>> Begin Text block

# Julia speed

Hello !
I teach computational Physics in a french university. I learn to my students to code in Modern Fortran and Python. I know that many people claim that Julia may be as fast as C or Fortran. So, I try a little test : to compute pi with the Madhava-Leibniz formula. I wrote the same code in Fortran, Python and Julia.
Here are my codes :
Fortran :
use, intrinsic :: iso_fortran_env, only : wp => real64
implicit none
real(wp), parameter :: pi = 4.0_wp*atan(1.0_wp)
integer :: k = 0, nb
real(wp) :: S1 = 0.0_wp, S2 = 0.0_wp, eps
logical :: continuer = .True.
print *, "Number of significant digits expected ? "

eps = (0.1)**(nb+1)

do while (continuer)
S1 = S1 + 4.0_wp*((-1.0_wp)**k)/(2.0_wp*k + 1.0_wp)
if (abs(S1-S2) < eps) then
continuer = .False.

>> End Text block
>> Begin Raw records

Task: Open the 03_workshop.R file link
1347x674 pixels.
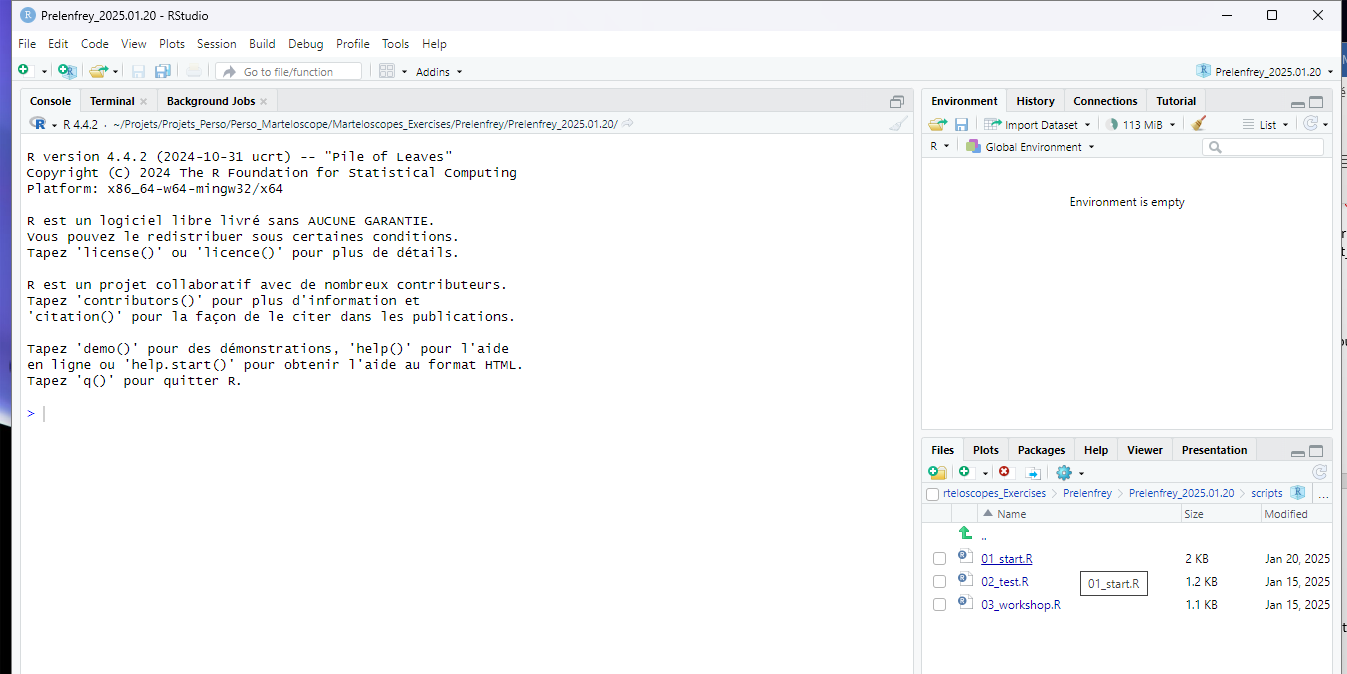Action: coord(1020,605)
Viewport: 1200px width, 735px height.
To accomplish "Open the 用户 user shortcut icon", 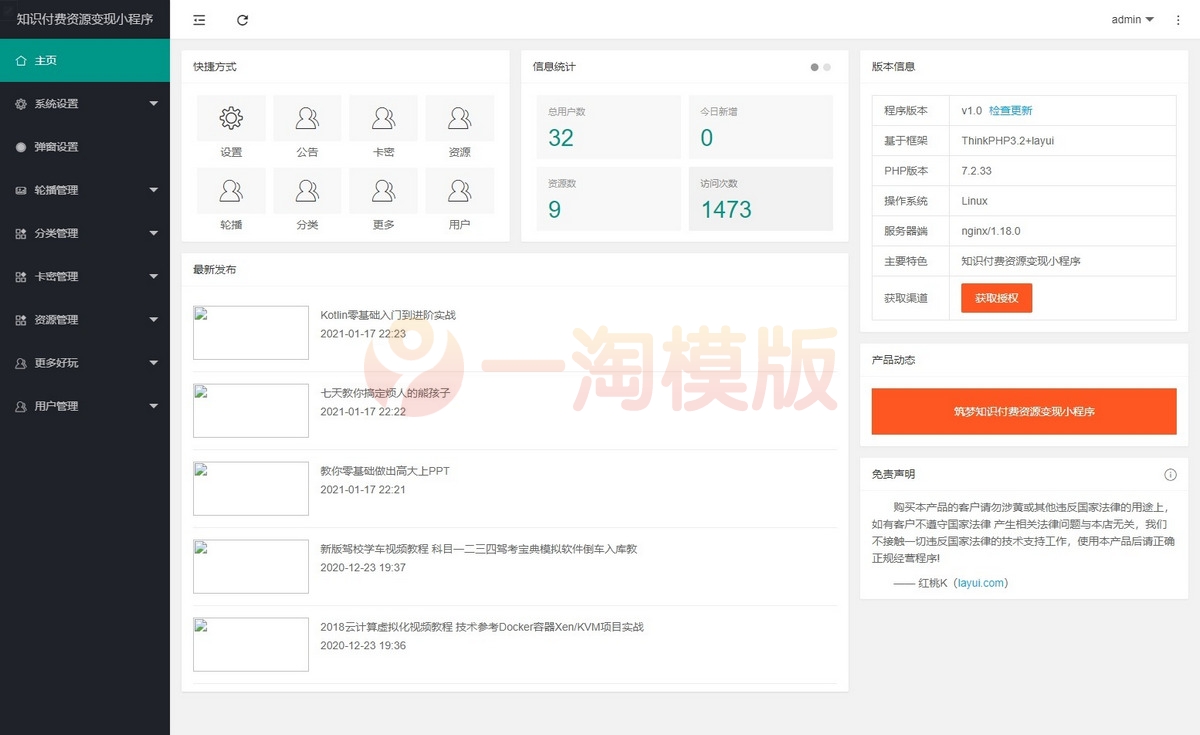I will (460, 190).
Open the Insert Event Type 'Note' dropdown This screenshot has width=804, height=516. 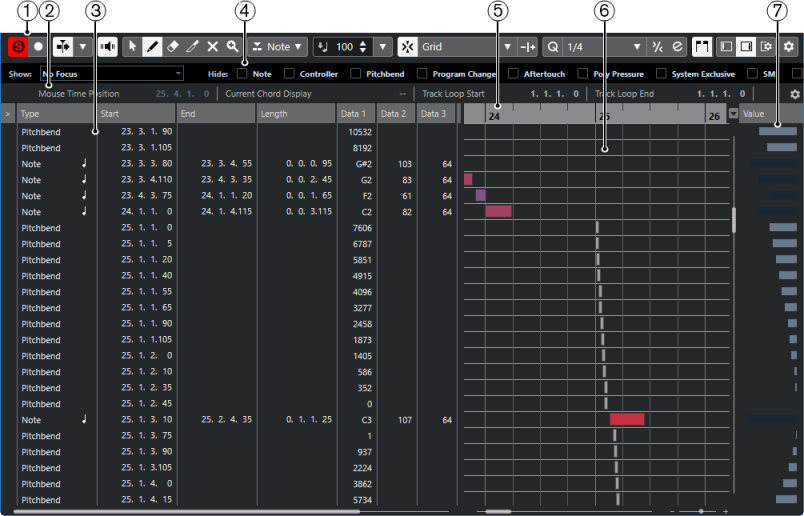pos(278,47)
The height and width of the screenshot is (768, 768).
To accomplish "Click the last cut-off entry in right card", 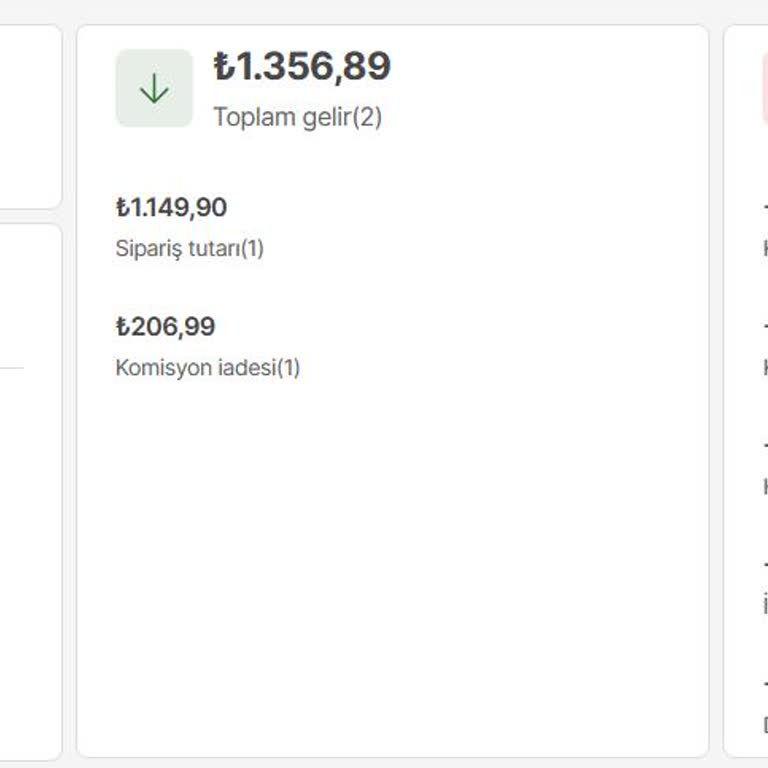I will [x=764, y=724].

>> End Raw records

▶ _What to work on_:
[a] In the Julia speed post, which formula does the poster use to compute pi?
[b] Say whether each statement agrees with the Julia speed post: (i) the poster teaches in a French university; (ii) the poster teaches students to code in C; (iii) the poster wrote the same code in Fortran, Python and Julia.
[c] Write a continuation of the Julia speed post, starting from where it stops.

▶ _Set of answers_:
[a] The Madhava-Leibniz formula.

[b]
(i) Yes: "I teach computational Physics in a french university."
(ii) No: "I learn to my students to code in Modern Fortran and Python."
(iii) Yes: "I wrote the same code in Fortran, Python and Julia."

[c]
else
S2 = S1
k = k+1
end if
end do

print ‘("value of pi calculated with Madhava formula : ", f20.18)’, S1
print *, "pi = ", pi
print ‘("error = ", E40.30)’, abs(S1-pi)
print ‘("number of iterations : ", i10.1)’, k

Python :

from numpy import pi
S1 = 0.0
S2 = 0.0
k = 0
continuer = True
nb = float(input(“Number of significant digits expected ?”))
eps = 0.1**(nb+1)

while continuer:
S1 = S1 + 4.0*((-1.0)**k)/(2.0*k + 1.0)
if abs(S1-S2) < eps:
continuer = False
else:
S2 = S1
k = k+1

print(f"value of pi calculated with Madhava formula : {S2}“)
print(f"Number of iterations : {k}”)
print(f"π = {pi}“)
print(f"error = {abs(S2-pi)}”)

Julia :

S1 = 0.0
S2 = 0.0
k = 0
continuer = true
print(“Number of significant digits expected ?”)
eps = 0.1^(nb+1)

while continuer
global continuer, S1, S2, k, eps
S1 = S1 + 4.0*((-1.0)^k)/(2.0*k + 1.0)
if abs(S1-S2) < eps
continuer = false
else
S2 = S1
k = k+1
end
end

println("Value of pi calculated with Madhava formula : ", S2)
println("Number of iterations : ", k)
println("π = ", BigFloat(pi))
println("error = ", abs(S2-π))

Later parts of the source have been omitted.